Your task: Give every entry again precisely as it appears.

[Stored records]
>>

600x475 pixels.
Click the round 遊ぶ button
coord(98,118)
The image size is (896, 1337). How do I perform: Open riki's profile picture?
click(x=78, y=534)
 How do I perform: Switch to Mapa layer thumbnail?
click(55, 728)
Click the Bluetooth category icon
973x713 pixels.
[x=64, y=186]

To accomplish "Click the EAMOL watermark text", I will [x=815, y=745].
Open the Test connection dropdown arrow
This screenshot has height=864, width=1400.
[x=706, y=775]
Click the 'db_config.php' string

<<

Expected answer:
600x475 pixels.
Click the round 遊ぶ button
coord(98,118)
The image size is (896, 1337). How do I perform: Open riki's profile picture?
click(x=78, y=534)
 How do I perform: Switch to Mapa layer thumbnail?
click(55, 728)
Click the Bluetooth category icon
973x713 pixels.
[x=64, y=186]

To accomplish "Click the EAMOL watermark text", I will [x=815, y=745].
Open the Test connection dropdown arrow
This screenshot has height=864, width=1400.
[x=706, y=775]
Click the 'db_config.php' string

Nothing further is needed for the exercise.